Ever bureaucratic, the Nazis kept careful records of their crimes and much documentary evidence has survived, including photographs, ledgers, and detailed inventory cards. The ERR Project (named after The Einsatzstab Reichsleiter Rosenberg, a “special task force”charged with seizing valuable Jewish and other cultural properties in occupied countries), an international effort involving both museums and government archives, has built an extensive database of art objects that passed through the Jeu de Paume, while the Free University in Berlin maintains a similar database documenting those artworks seized from German institutions in the early years of the Nazi regime as “degenerate art.”
Oppenheim scoured these archives for images of artworks that had been stolen but never restituted and whose whereabouts remain unknown. Many of these works are thought to have been destroyed, while others might still circulate in the murkier corners of the art market. Oppenheim gravitated to the genre of the still life, both because of its prevalence and because of the intimate, domestic nature of such paintings.

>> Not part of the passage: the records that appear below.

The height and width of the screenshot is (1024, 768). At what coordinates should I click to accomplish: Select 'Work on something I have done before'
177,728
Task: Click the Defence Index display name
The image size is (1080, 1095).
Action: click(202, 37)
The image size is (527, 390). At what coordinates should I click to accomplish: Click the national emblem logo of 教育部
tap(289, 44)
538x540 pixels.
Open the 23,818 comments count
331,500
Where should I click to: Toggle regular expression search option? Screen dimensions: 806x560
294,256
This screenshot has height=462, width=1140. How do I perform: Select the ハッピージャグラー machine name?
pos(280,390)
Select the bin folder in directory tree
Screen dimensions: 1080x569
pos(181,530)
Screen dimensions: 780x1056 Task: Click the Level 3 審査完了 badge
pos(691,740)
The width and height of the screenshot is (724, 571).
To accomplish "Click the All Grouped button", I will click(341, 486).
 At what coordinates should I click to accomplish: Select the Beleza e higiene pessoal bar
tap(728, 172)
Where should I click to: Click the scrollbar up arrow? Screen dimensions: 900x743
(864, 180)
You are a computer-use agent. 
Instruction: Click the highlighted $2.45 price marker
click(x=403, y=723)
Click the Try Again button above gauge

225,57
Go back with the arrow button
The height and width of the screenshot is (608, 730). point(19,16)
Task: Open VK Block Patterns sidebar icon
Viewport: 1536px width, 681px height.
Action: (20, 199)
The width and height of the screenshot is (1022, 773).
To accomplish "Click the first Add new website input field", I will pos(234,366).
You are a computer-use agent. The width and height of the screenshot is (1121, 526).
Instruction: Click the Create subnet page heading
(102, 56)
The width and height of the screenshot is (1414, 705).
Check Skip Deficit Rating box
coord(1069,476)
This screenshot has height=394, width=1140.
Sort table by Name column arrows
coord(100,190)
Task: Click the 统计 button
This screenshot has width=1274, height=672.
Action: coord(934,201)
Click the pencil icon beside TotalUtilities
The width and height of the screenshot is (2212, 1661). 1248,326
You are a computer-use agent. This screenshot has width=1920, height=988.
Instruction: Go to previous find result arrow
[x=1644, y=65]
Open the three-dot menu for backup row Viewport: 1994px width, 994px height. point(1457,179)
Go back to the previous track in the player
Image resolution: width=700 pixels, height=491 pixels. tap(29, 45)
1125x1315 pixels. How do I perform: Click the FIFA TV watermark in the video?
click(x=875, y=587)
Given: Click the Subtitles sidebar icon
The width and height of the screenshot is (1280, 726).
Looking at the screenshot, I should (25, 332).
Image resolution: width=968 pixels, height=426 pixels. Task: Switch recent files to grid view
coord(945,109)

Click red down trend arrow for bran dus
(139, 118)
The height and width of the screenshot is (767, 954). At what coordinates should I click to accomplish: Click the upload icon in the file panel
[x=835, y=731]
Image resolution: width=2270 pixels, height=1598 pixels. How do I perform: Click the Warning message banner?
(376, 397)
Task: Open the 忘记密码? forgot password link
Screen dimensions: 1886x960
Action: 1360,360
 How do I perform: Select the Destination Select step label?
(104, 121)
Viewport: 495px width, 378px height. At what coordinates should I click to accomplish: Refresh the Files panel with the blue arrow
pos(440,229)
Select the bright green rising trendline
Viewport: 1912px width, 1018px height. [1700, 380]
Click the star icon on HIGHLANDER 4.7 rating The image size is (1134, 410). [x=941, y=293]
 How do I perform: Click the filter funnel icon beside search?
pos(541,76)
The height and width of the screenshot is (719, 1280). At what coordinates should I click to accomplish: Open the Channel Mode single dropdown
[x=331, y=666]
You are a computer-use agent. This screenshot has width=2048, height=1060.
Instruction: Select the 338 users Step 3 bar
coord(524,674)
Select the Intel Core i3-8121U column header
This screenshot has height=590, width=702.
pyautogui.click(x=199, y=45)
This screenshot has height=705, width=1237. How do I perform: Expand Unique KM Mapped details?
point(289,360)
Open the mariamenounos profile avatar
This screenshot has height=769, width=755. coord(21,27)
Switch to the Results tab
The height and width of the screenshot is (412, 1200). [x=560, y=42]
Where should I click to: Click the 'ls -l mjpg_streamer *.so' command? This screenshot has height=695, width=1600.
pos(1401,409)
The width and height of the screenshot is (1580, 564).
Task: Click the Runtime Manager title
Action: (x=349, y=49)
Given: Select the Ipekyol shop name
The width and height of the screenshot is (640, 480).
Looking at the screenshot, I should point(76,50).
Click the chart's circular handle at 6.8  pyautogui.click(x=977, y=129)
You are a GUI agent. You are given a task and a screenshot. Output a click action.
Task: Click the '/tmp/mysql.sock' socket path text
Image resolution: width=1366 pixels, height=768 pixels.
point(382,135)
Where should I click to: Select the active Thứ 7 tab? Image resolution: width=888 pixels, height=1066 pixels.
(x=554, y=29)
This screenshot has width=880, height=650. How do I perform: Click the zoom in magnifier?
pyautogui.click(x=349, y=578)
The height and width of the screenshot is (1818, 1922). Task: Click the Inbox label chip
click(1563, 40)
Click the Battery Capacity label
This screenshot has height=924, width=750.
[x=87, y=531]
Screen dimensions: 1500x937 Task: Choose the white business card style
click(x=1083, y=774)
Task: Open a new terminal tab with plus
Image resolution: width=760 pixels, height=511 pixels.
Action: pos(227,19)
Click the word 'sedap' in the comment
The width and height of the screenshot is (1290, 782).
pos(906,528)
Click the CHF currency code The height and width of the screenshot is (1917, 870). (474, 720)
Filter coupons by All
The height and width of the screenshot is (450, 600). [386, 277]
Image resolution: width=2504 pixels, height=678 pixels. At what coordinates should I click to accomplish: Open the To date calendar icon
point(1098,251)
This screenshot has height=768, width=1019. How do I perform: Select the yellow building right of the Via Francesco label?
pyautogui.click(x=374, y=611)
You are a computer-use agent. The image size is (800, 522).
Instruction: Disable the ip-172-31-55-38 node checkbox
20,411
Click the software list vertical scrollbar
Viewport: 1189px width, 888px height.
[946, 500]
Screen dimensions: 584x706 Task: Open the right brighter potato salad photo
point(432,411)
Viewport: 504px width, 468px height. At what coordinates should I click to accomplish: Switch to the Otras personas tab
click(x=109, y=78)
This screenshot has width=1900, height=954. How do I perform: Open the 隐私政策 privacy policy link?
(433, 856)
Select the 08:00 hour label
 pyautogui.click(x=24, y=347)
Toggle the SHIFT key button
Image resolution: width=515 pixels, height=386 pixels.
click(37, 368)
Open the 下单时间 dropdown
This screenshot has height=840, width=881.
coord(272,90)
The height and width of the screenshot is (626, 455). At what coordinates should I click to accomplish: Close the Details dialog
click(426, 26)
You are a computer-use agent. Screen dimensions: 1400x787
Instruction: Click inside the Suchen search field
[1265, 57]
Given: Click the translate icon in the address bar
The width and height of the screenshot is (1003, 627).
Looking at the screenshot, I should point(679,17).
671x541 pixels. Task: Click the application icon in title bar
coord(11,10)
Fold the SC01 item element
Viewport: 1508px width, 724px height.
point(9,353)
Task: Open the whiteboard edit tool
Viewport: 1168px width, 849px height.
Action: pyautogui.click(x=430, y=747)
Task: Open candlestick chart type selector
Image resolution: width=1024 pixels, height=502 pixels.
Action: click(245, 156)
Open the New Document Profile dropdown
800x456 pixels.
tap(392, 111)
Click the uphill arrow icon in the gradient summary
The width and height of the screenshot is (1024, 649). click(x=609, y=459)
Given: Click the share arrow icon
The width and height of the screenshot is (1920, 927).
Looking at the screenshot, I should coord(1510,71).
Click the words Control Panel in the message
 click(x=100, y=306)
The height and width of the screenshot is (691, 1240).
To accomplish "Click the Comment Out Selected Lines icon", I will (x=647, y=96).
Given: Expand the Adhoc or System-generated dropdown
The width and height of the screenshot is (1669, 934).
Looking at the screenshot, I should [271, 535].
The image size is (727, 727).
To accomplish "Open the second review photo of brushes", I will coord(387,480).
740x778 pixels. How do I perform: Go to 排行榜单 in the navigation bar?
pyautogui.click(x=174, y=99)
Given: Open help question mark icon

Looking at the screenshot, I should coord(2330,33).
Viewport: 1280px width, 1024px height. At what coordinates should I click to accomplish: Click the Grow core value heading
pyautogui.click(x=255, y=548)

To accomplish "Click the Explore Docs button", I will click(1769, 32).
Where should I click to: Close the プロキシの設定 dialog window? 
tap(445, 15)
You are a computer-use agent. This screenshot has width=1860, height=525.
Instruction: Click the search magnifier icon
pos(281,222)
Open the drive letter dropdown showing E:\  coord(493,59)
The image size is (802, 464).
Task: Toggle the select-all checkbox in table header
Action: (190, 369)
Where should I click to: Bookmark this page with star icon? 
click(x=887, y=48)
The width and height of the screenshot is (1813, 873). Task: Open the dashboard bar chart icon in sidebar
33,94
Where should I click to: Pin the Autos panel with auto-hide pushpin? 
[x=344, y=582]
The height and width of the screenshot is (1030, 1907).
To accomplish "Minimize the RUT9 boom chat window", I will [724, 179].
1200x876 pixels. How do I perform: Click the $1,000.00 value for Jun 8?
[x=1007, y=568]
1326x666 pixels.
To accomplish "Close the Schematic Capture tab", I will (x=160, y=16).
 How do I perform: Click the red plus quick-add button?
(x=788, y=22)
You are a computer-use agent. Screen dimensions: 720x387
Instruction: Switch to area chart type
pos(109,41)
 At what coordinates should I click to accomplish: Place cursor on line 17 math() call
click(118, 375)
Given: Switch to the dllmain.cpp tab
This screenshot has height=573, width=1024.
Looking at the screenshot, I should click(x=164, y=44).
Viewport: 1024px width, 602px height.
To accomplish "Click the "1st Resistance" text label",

One such painting, Miroir entouré d'oiseaux, is the point of departure for Oppenheim’s large work occupying most of the ground floor gallery. She commissioned a photographer to photograph the sky above 38 Avenue Henri Martin in Paris, the former home of the Adolphe Schloss family from whom the painting was stolen. These are printed in negative at the size of the lost painting, connoting both the smoke into which this painting seemingly disappeared, and the flame Oppenheim uses to produce the solarized fragments of a photograph taken by the ERR. Other works in the show similarly use the smoke technique. Oppenheim produces all these images in the darkroom through traditional photographic techniques and then solarizes the prints with firelight, inverting some of the positive and negative components of the image and collapsing the binary positive and negative logic of traditional photography.
This positive/negative relationship also informs the synchronized 35mm slide projection Kakadu. The Nazis, above almost all else, prized the medium of porcelain, especially porcelain made from German clay because of its absolute whiteness and source in German earth. There are hundreds of unrestituted figurines and other porcelain objects listed in the ERR’s records of looted goods. Some of the most precious originated in the workshops of Meissen, the oldest porcelain manufacturer in Europe. Meissen maintains a vast archive containing the molds of nearly everything the company has produced since its founding in 1710. Ceramic molds, like photographic negatives, can produce many positive objects. Based only on a written description of a stolen figurine of a porcelain cockatoo in the ERR records, Oppenheim worked with the archivists at Meissen, who were able to locate the molds used to create it. However, in the absence of the figurine, here the molds themselves become the objects.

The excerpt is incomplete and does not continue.